«¡Compañero!», de Máximo Gorki Por Máximo Gorki

«¡Compañero!», de Máximo Gorki Por Máximo Gorki

Máximo Gorki (Seudónimo de Alexéi Maximóvich Peshkov; Nijni-Novgorod, 1868 – Moscú, 1936). Novelista y dramaturgo ruso, maestro del realismo y considerado una de las personalidades más relevantes de la cultura y de la literatura de su país. Tras la muerte de su padre, cuando contaba cuatro años de edad, Gorki se trasladó a vivir con la familia de su abuelo, en un ambiente pequeño-burgués venido a menos y en ocasiones rayano en la pobreza. Ese mundo de su niñez, que lo marcó decididamente, se recrea magistralmente en Mi infancia (1913-1914), primera parte de su trilogía autobiográfica.
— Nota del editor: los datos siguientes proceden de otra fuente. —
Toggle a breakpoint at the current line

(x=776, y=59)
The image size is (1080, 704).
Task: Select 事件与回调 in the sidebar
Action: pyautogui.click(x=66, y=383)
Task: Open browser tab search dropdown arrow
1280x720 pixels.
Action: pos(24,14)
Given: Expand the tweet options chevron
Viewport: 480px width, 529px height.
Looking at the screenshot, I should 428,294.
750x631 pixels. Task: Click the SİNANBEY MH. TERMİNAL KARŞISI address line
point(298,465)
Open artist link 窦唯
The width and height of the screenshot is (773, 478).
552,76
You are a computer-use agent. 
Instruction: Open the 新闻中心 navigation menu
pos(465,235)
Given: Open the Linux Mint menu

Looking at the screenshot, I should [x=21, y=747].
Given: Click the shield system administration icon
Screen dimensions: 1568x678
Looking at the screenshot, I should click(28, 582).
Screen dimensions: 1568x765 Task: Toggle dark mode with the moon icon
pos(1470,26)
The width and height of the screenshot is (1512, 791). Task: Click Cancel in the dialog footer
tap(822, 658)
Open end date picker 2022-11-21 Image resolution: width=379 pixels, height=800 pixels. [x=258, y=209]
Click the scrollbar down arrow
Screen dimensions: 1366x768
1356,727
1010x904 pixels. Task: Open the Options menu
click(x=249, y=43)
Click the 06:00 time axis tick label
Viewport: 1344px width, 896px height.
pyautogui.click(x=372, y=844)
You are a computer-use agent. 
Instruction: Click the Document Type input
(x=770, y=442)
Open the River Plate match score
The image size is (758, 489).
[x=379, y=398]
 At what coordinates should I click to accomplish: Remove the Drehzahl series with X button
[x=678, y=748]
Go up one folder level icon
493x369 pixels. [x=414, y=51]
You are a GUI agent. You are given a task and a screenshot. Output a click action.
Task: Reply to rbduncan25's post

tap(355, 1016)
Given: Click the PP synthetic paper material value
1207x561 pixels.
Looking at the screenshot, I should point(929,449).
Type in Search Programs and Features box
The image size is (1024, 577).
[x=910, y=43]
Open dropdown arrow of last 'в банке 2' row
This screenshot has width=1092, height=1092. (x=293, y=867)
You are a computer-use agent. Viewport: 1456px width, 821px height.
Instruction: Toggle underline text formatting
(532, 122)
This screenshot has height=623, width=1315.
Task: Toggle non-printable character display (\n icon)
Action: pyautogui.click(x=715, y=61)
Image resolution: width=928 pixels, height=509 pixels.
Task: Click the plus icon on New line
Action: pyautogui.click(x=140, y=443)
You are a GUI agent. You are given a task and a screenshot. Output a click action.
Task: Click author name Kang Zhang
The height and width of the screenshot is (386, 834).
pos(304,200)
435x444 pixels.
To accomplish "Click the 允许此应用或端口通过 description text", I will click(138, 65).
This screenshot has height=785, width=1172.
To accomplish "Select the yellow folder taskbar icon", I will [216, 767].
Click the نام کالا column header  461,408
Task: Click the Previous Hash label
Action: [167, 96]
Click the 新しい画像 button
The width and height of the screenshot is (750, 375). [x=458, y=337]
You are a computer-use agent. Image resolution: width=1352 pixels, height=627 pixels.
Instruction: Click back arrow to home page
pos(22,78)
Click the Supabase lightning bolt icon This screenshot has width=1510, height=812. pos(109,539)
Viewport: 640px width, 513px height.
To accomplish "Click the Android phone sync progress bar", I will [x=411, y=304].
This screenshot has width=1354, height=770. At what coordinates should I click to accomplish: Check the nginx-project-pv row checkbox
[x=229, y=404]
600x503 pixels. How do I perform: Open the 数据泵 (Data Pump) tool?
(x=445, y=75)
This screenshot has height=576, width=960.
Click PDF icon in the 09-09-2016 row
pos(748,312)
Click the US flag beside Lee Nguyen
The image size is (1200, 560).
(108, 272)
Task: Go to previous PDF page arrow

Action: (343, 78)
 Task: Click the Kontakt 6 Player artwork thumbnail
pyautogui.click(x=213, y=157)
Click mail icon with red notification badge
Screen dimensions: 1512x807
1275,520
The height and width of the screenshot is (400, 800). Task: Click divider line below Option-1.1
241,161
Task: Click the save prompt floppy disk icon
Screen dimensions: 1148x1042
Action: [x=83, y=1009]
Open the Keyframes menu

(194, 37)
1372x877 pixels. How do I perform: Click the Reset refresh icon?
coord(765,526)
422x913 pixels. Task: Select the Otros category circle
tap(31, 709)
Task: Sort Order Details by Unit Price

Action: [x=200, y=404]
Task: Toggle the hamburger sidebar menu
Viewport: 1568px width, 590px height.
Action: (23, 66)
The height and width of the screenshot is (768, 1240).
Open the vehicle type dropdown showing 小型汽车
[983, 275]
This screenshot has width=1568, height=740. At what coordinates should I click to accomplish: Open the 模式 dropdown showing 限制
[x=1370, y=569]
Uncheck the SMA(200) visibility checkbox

Gorki está considerado un modelo de escritor autodidacta. A los once años se marchó de la casa de su abuelo y emprendió una vida llena de aprendizajes incompletos, largas navegaciones por el río Volga, y numerosos viajes al sur de Rusia y a Ucrania, que serán el tema del también autobiográfico Mis universidades (1923). El éxito literario le llegó tras la publicación del relato breve Makar Chudra en 1892, donde combina una descripción brillante de la naturaleza con un rico flujo narrativo interno para abordar el tema de la dignidad humana y la libertad en forma folclorista y ultra romántica.

Lo mismo puede decirse de La vieja Izergil (1895), que narra la historia de Danko, quien hace pedazos su corazón para iluminar el camino de la salvación a su tribu. De estos años son también una larga serie de relatos profundamente antiburgueses, que relatan las desesperadas, y en la mayoría de los casos inútiles, protestas de los desheredados contra el ethos capitalista que comienza a adueñarse de la sociedad rusa en el último tercio del siglo XIX. Entre ellos cabe señalar Chelkash (1895), La canción del halcón (1895), Konovalov (1896) y Veintiséis hombres y una mujer (1899). En los albores del siglo XX, Gorki escribe varias novelas sobre el mundo del comercio, como Foma Gordeev (1900) y Nosotros tres (1901), que si bien son vigorosas y de colorida expresión, padecen de cierta debilidad en su estructura.

Su primera obra de teatro, Los pequeños burgueses (1902), explora el tema de la rebelión contra la sociedad en un medio burgués e introduce por primera vez al héroe que milita activamente en favor de la causa proletaria. Su segunda obra, Los bajos fondos (1903), gozó de un éxito fulminante. En ella se manifiesta una retórica heredera de los sermones religiosos, que acompañará a buena parte de la obra posterior de Gorki, y que irá adquiriendo un carácter abiertamente político.

 


En aquella ciudad todo era extraño, raro e incomprensible. Un sinnúmero de iglesias levantaban al cielo sus cúpulas lucientes y polícromas, pero las paredes y las chimeneas de las fábricas eran más altas que los campanarios, y los templos se hallaban envueltos por el tumulto de los edificios industriales perdiéndose entre los rectos muros de piedra, como flores fantásticas entre el polvo y la desolación de las ruinas.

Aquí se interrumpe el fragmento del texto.